A assertiva de Jesus segundo a qual torna-se imprescindível, para aquele que anseia liberdade no agir, reconciliar com o seu adversário enquanto estás a caminho com ele, reveste-se de um profundo convite à mudança dos padrões pelos quais se encara a vida. O olhar o mundo pertence a cada um em particular. Ele é o mesmo quando estacionamos na conformidade; transmuta-se na medida exata da resignificação interior.

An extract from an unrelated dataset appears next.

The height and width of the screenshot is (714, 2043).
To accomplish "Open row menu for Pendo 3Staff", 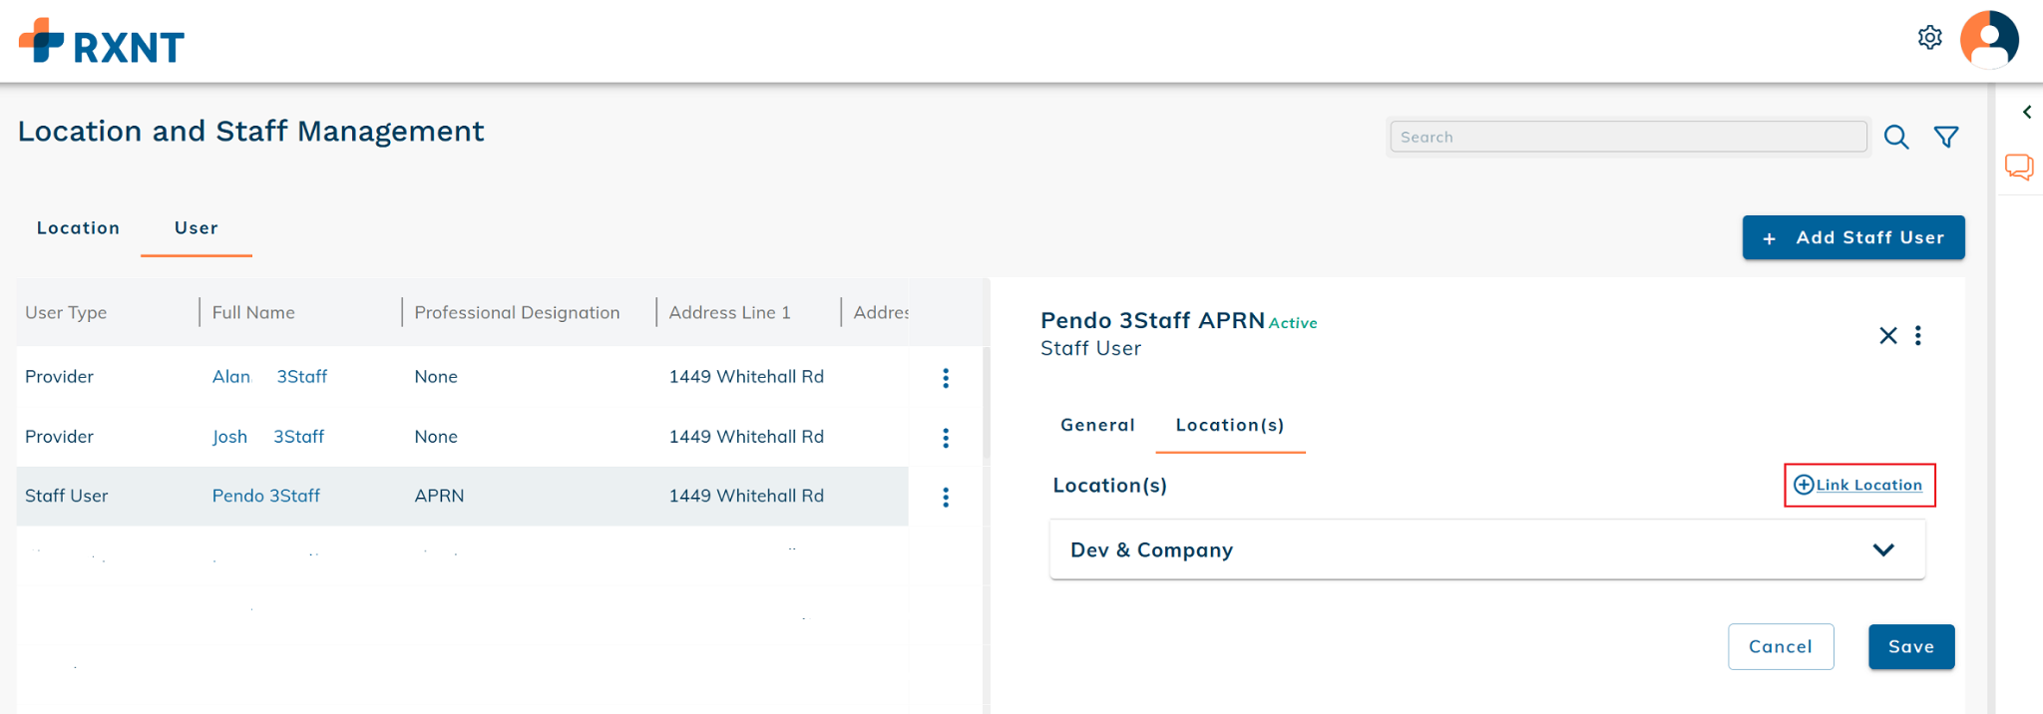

Proposta muitas vezes incompreendida reporta-nos à obediência da lei e dos amigos mais avançados em conhecimento e experiência. O farol de nossas vidas, Jesus, alumia os escaninhos do coração aliviando torturas morais que depositamos ao longo dos milênios e jazem aguardando uma vontade firme ordenar: “Lázaro, vem pra fora”. E uma nova proposta de vida descortina-se a partir daí.

Ajustar para avançar.

A reconciliação, em última instância, sempre será conosco. Uma atitude capaz de aliviar o sentimento denso de carregar um fardo dispensável e incômodo. Assim, seguimos iludidos de que o adversário é sempre o próximo que está a nos fustigar. Alimentamos o propósito de eliminá-lo na esperança de encontrarmos o reino da paz imorredoura. O posicionamento de Jesus, contudo, é diametralmente oposto a essa vã esperança.

Harmonizar é libertar-se.

Toda mudança requer trabalho e esforço constante, ainda mais em se tratando de sacudir o pó dos equívocos interiores que sedimentaram-se em maus hábitos. Procurando justificá-los, buscamos, incansavelmente, alternativas de menor esforço. Essas consistem em espelhar no semelhante o adversário que, inadvertidamente, vem ao nosso encalço para vergastar nosso bem viver. Embora o caminho trilhado

Tenha sido o da fuga e ilusão dos próprios atos, resta-nos a advertência do mestre; “reconcilia-te depressa…”

O adversário é um pedaço de nós mesmos que temporariamente se desprende encontrando outra morada. Como um adolescente rebelde nos vê de outro ângulo e retruca até que saiamos da aparente tranquilidade. Tira-nos a nossa paz, mas oferece-nos a paz do Cristo, desde que aceitemos e entendamos o seu propósito. Com a mente aberta, dispomos de novos horizontes a serem conquistados, fruindo ares renovadores e compensatórios.

Desafio é oportunidade para o reequilíbrio.

Reconciliar com o adversário é amar-se a si mesmo e a Deus acima de todas as coisas. É oferecer uma chance à paz. É aperceber-se da primavera brotando de dentro para fora de nós. É sentir o aroma encantador das flores e frutos nascidos do trabalho permanente de autotransformação. É relaxar e deixar que a vida tome as rédeas dos nossos afazeres. É ter fé e confiar na misericórdia divina. É dançar com os pés lépidos e faceiros ao som inaudível aos padrões rasteiros dos interesses egoísticos.

Saturar-se do que se é, das brigas infundadas e das querelas que não chegam a lugar algum é oferecer-se a novos paradigmas. Reconciliação é dar um basta em seguirmos fragmentados e ausentes do fluxo de ir e vir. É propor novas atitudes e experimentar o hoje ressignificando o ontem e sedimentando o vistoso amanhã.